关 键 词:深度学习   点云   卦限卷积神经网络   局部几何特征
收稿时间:2020-02-25

Octant Convolutional Neural Network for 3D Point Cloud Analysis
Xu Xiang, Shuai Hui, Liu Qing-Shan. Octant convolutional neural network for 3D point cloud analysis. Acta Automatica Sinica, 2021, 47(12): 2791−2800 doi: 10.16383/j.aas.c200080
Authors:XU Xiang  SHUAI Hui  LIU Qing-Shan
Affiliation:1. Jiangsu Key Laboratory of Big Data Analysis Technology, Nanjing 210044;;2. School of Computer Science, Nanjing University of Information Science and Technology, Nanjing 210044
Abstract:The 3D point cloud data analysis based on deep learning has attracted increasing attention recently. However, it is still a great challenge to extract local structure information from point cloud efficiently due to its irregularity. In this paper, we propose a new network named octant convolutional neural network (Octant-CNN) which can handle local spatial neighborhoods. It consists of octant convolution module and sub-sampling module. For the input point cloud, the octant convolution module locates nearest points in eight octants of each point, and then transforms the geometric features into semantic features through a multi-layer convolution operation. The low-level geometric features are effectively fused with the high-level semantic features so that the local structure information can be efficiently extracted.

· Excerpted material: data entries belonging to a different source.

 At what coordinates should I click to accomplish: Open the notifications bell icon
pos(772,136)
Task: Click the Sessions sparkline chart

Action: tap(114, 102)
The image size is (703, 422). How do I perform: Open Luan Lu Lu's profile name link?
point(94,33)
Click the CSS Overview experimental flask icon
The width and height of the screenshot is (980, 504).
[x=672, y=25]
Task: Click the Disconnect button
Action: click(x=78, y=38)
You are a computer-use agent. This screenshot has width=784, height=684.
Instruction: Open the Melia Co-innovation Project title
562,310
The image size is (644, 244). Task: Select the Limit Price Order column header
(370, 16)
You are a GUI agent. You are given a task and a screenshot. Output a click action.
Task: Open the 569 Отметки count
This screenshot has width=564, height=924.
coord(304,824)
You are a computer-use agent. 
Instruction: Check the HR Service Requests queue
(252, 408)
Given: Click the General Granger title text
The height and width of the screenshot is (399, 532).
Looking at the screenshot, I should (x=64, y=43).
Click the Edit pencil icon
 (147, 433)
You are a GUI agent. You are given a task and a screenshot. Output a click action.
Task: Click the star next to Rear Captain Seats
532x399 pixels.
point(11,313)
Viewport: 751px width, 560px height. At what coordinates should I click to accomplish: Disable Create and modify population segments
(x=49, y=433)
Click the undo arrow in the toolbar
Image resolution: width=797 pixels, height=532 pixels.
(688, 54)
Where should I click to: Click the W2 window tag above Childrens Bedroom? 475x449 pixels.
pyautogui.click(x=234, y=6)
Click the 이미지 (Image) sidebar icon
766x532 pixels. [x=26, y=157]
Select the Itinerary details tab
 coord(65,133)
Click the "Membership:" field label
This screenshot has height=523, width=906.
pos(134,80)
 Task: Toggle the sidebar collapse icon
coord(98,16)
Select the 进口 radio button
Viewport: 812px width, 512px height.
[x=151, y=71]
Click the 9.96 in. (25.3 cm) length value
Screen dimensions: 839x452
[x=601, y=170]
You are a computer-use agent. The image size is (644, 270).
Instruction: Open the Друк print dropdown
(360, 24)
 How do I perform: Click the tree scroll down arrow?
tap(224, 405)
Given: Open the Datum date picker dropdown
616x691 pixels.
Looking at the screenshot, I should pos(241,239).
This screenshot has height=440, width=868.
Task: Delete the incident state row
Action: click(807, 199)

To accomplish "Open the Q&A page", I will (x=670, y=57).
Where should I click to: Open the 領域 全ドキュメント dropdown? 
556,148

The sub-sampling module groups the original point set and aggregates the features to expand the receptive field of features, and also reduce the computation overhead of the network. By stacking the octant convolution module and sub-sampling module, Octant-CNN obtains the feature representation of the 3D point cloud from low-level to abstract, and from local to global. Extensive experiments demonstrate that Octant-CNN achieves great performance in four 3D scene understanding tasks including object classification, part segmentation, semantic segmentation, and object detection.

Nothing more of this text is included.